报告题目:Communication-Efficient Pilot Estimation for Non-Randomly Distributed Data in Diverging Dimensions
报告人:晁越 博士
报告时间:2024年6月7日,星期五,下午14:00--15:00
报告地址:犀浦校区3号教学楼30425
内容摘要:Distributed learning has been a dispensable tool in dealing with massive or distributed datasets. As an important and popular distributed learning method, the communication-efficient surrogate likelihood (CSL, Jordan et al, 2019, Journal of American Statistical Association) framework were proposed and has received much attention from the statistics community.

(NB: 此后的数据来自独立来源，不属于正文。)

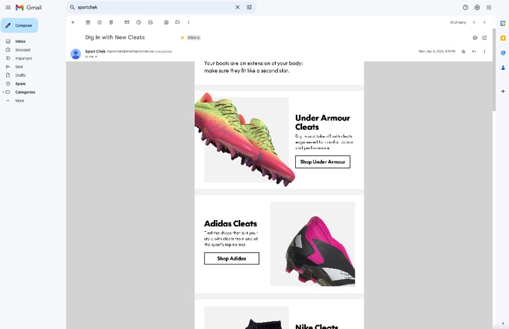Remove the Inbox label from email

(x=199, y=38)
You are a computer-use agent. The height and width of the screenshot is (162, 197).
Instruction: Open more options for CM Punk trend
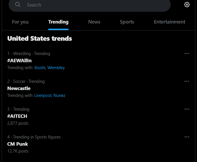tap(187, 137)
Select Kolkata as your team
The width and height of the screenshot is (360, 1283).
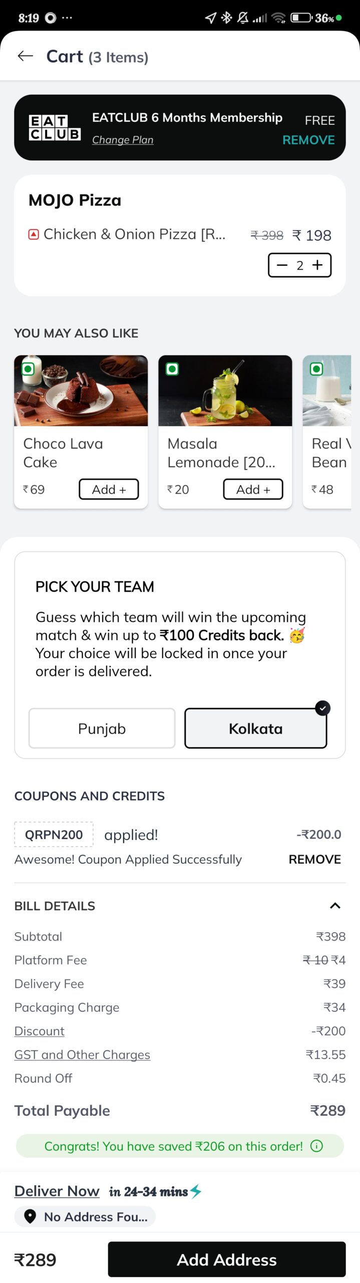(x=255, y=728)
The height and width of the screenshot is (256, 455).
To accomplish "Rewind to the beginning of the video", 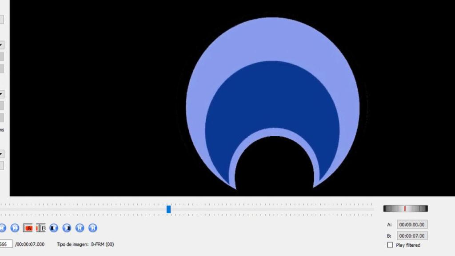I will point(2,228).
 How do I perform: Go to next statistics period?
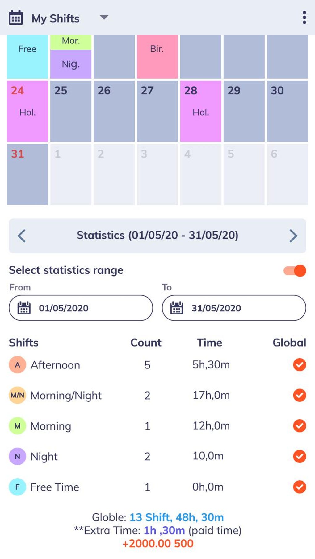293,236
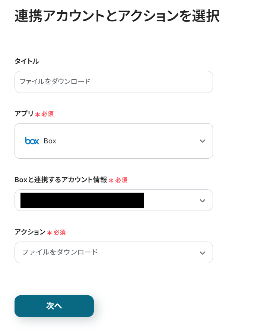261x336 pixels.
Task: Select the Box app name text
Action: (50, 141)
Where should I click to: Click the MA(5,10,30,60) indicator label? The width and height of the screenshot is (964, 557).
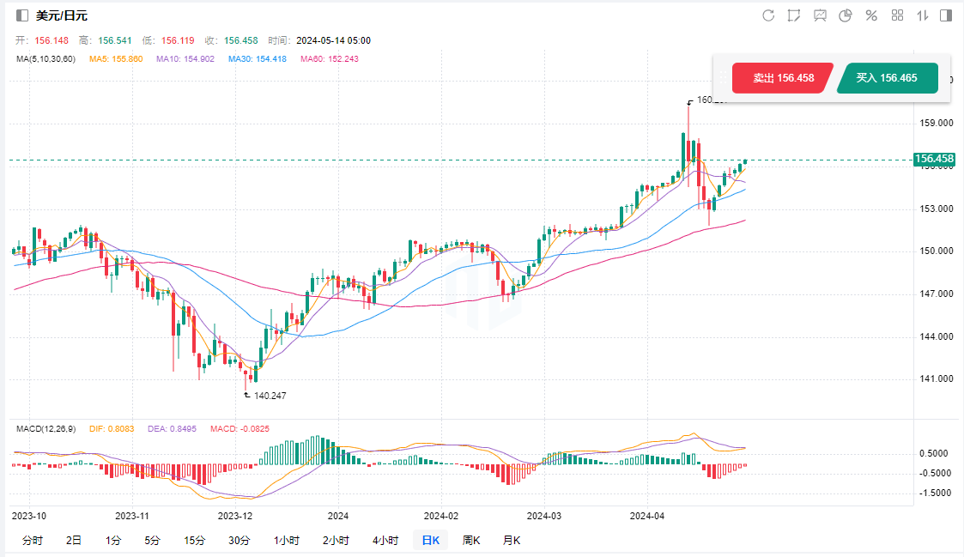45,58
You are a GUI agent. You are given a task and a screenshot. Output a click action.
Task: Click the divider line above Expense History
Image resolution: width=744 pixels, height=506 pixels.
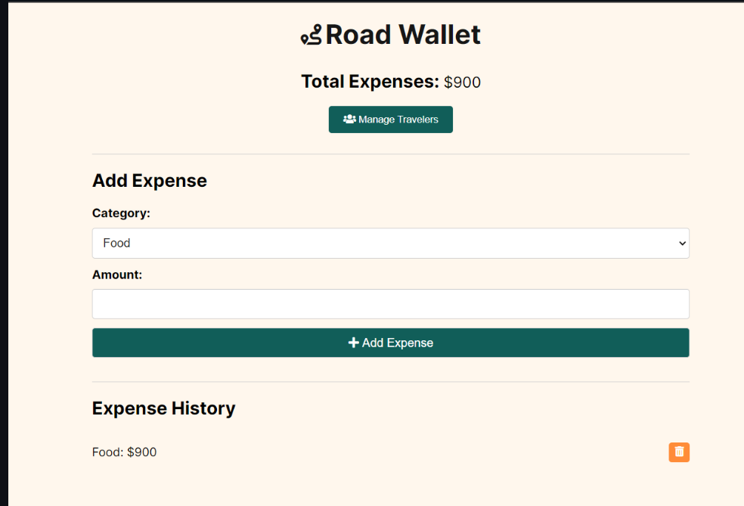[x=390, y=382]
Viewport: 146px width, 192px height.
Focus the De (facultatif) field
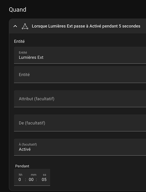pyautogui.click(x=80, y=123)
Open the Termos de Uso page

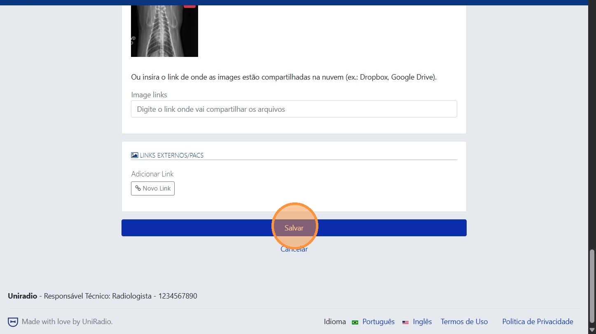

In most of the works that are based on the CSL framework, there are two common treatments: (i) choosing the first machine as the central machine to solve an optimization problem using the data on the first machine; and (ii) assuming that the dimension is fixed when deriving some statistical properties. However, treatment (i) may not be appropriate when the data are stored in a non-random manner or heterogeneously distributed across different machines, which might be common in practice; and treatment (ii) largely limits the applications of CSL to diverging- or high-dimensional datasets, especially when the purpose is to infer some parameters of interest. To address the challenges posed by (i) and (ii), we extend the CSL framework and develop a communication-efficient pilot (CEP) estimation strategy. Specifically, we first implement a pilot sampling on each machine to obtain a pilot sample dataset, and then use a new pilot sample-based surrogate loss function to approximate the global one and its minimizer is named as the CEP estimator. Second, we rigorously investigate theoretical properties of the CEP estimator including its convergence rate. Finally, extensive synthetic and real datasets are employed to illustrate the superiority of the proposed approaches.
报告人简介: 晁越,苏州大学数学科学学院2021级统计学博士研究生,即将在2024年6月取得统计学博士学位,导师为王过京教授和马学俊副教授。研究兴趣为高维数据分析,海量数据分析,分布式学习。目前已有研究成果发表在Information Sciences, Journal of Statistical Planning and Inference, Metrika, Journal of Statistical Computation and Simulation, Statistics in Medicine等期刊上。